But the court's unanimous decision in a case from Michigan did not specify the distinction between a secular employee, who can take advantage of the government's protection from discrimination and retaliation, and a religious employee, who can't.

It was, nevertheless, the first time the high court has acknowledged the existence of a "ministerial exception" to anti-discrimination laws - a doctrine developed in lower court rulings. This doctrine says the First Amendment's guarantee of freedom of religion shields churches and their operations from the reach of such protective laws when the issue involves employees of these institutions.

The Rev. Matthew Harrison, president of the St.

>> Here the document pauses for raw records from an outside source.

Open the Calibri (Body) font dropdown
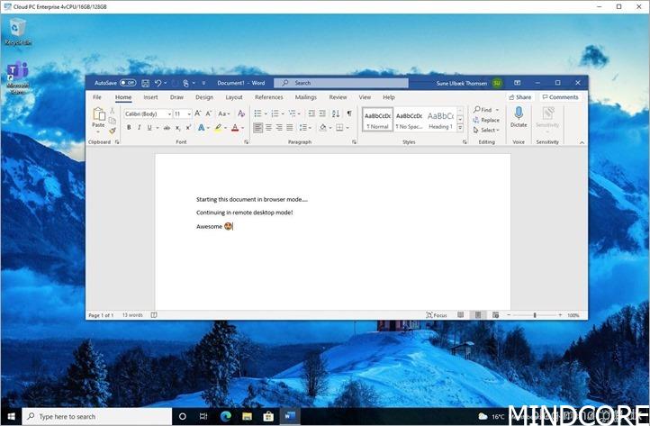 coord(147,113)
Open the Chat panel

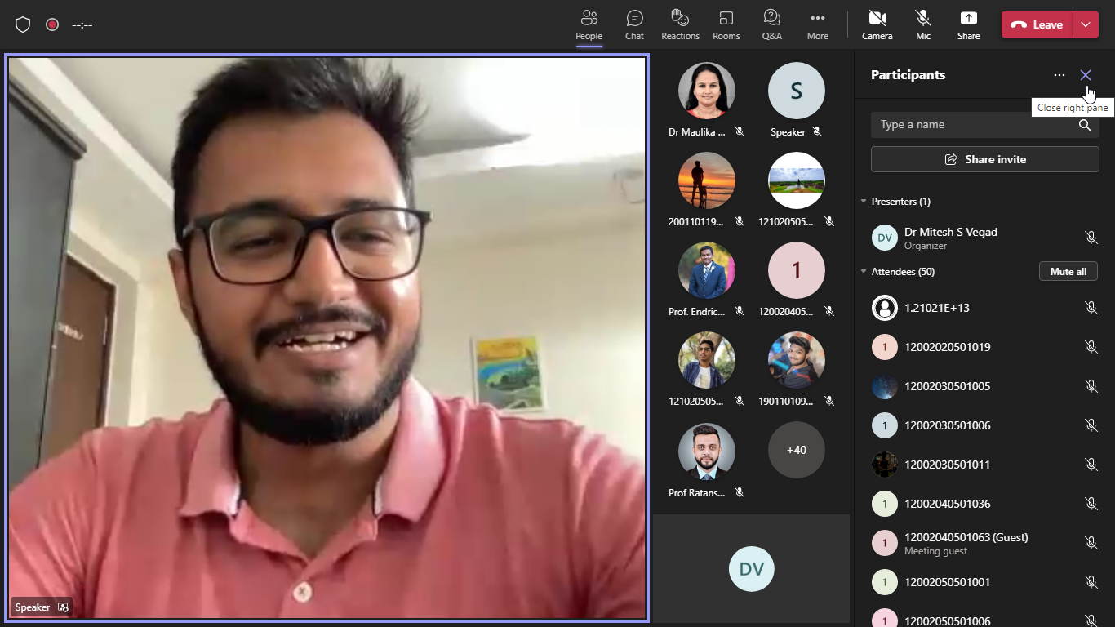[x=634, y=24]
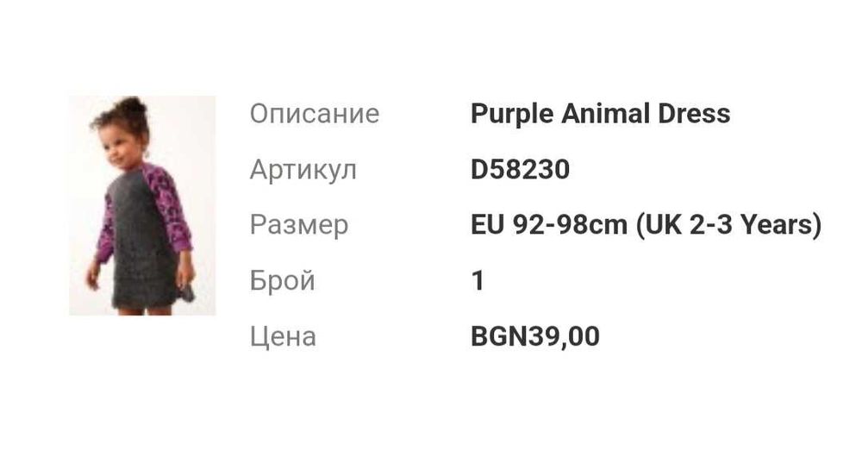Click the "Описание" field label
The width and height of the screenshot is (862, 463).
click(314, 114)
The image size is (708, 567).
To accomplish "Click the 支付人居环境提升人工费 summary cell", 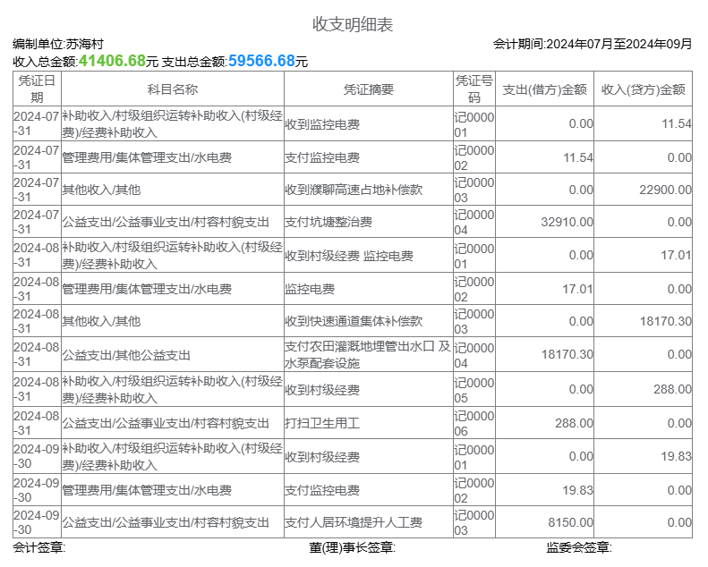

Louis-based Lutheran Church-Missouri Synod, said he was "delighted" with the high court's decision.

"The Court, in upholding the right of churches to select their own ministers without government interference, has confirmed a critical religious liberty in our country," Harrison said in a written statement. "The Lutheran Church-Missouri Synod places great emphasis on the religious education of its children and the important role of commissioned ministers in promoting our faith, so we are thankful that the Court has confirmed our church's right to decide who will be serving as ministers in our churches and schools."

The case came before the court because the federal Equal Employment Opportunity Commission sued the Hosanna-Tabor Evangelical Lutheran Church and School of Redford, Mich., on behalf of employee Cheryl Perich, over her firing, which happened after she complained of discrimination under the Americans with Disabilities Act.

Writing the court's opinion, Chief Justice John Roberts said allowing anti-discrimination lawsuits against religious organizations could end up forcing churches to take religious leaders they no longer want.

"Such action interferes with the internal governance of the church, depriving the church of control over the selection of those who will personify its beliefs," Roberts said. "By imposing an unwanted minister, the state infringes the Free Exercise Clause, which protects a religious group's right to shape its own faith and mission through its appointments."

The court's decision will make it virtually impossible for ministers to take on their employers for being fired for complaining about issues like sexual harassment, said the Rev. Barry W. Lynn, executive director of Americans United.

"Clergy who are fired for reasons unrelated to matters of theology - no matter how capricious or venal those reasons may be - have just had the courthouse door slammed in their faces," Lynn said.

But Douglass Laycock, who argued the case for Hosanna-Tabor, called it a "huge win for religious liberty."

"The court has unanimously confirmed the right of churches to select their own ministers and religious leaders," he said.

But since this was the first time the high court has ever considered the "ministerial exception," it would not set hard and fast rules on who can be considered a religious employee of a religious organization, Roberts said.

"We are reluctant ... to adopt a rigid formula for deciding when an employee qualifies as a minister," he said. "It is enough for us to conclude, in this, our first case involving the ministerial exception, that the exception covers Perich, given all the circumstances of her employment."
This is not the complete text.